(Dataset entries)

>>>>>

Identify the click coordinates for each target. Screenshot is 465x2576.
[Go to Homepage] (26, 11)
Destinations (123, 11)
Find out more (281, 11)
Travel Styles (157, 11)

<<<<<

TASK REQUIREMENTS -
Reply by returning the full set of records above exactly.

SOLUTION -
Identify the click coordinates for each target. Screenshot is 465x2576.
[Go to Homepage] (26, 11)
Destinations (123, 11)
Find out more (281, 11)
Travel Styles (157, 11)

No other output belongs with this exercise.